Top of Quoted passage

Tuesday, October 24, 2023

A little boy's romance with life

 Nevaan: ‘When I was small, I used to do like this.’ Me: ‘Oh, as if you are old now. You are still small.’ Nevaan: ‘Mama, don’t call me small!’ Me: ‘OK, you are old then.’ He brandishes his watergun and aims a squirt at me. It’s still cold enough to get scared of a watergun as if it’s a bulleted one. Me: ‘OK, you are still small.’ He is angry: ‘Don’t call me small!’ Me: ‘What do I call you then?’ Nevaan: ‘Call me young.’ Well youth has many takers. Even five-year-olds are its suitor now.

Nevaan: ‘Ma, please give me a gold coin! Just one!’ His mother is speechless under the weight of the demand. How I wish that gold was as light in our heads as it’s in the heart of a child—a mere plaything. There are infinitesimal shadows in the grown-up minds; mountains of the little molehills of substance. The physical faculties grow and they blindfold the innocent in us, splintering us from being ‘within’ and fall prey to the call of the faraway mirages.

Bottom of Quoted passage
Top of Stored data

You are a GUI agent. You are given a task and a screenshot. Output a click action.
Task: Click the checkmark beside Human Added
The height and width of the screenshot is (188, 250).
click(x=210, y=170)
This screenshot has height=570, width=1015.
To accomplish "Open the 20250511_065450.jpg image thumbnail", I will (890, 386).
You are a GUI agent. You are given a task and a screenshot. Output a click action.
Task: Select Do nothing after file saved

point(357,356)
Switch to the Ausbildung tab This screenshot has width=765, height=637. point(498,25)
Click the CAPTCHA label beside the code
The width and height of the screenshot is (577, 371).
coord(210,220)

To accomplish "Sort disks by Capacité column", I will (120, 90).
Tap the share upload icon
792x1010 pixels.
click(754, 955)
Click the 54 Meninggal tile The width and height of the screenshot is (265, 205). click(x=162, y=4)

Bottom of Stored data

» Instructions for the task: From the passage on a little boy's romance with life, reproduce word for word everything from "Nevaan: ‘When I" down to "its suitor now.".

» Result below:
Nevaan: ‘When I was small, I used to do like this.’ Me: ‘Oh, as if you are old now. You are still small.’ Nevaan: ‘Mama, don’t call me small!’ Me: ‘OK, you are old then.’ He brandishes his watergun and aims a squirt at me. It’s still cold enough to get scared of a watergun as if it’s a bulleted one. Me: ‘OK, you are still small.’ He is angry: ‘Don’t call me small!’ Me: ‘What do I call you then?’ Nevaan: ‘Call me young.’ Well youth has many takers. Even five-year-olds are its suitor now.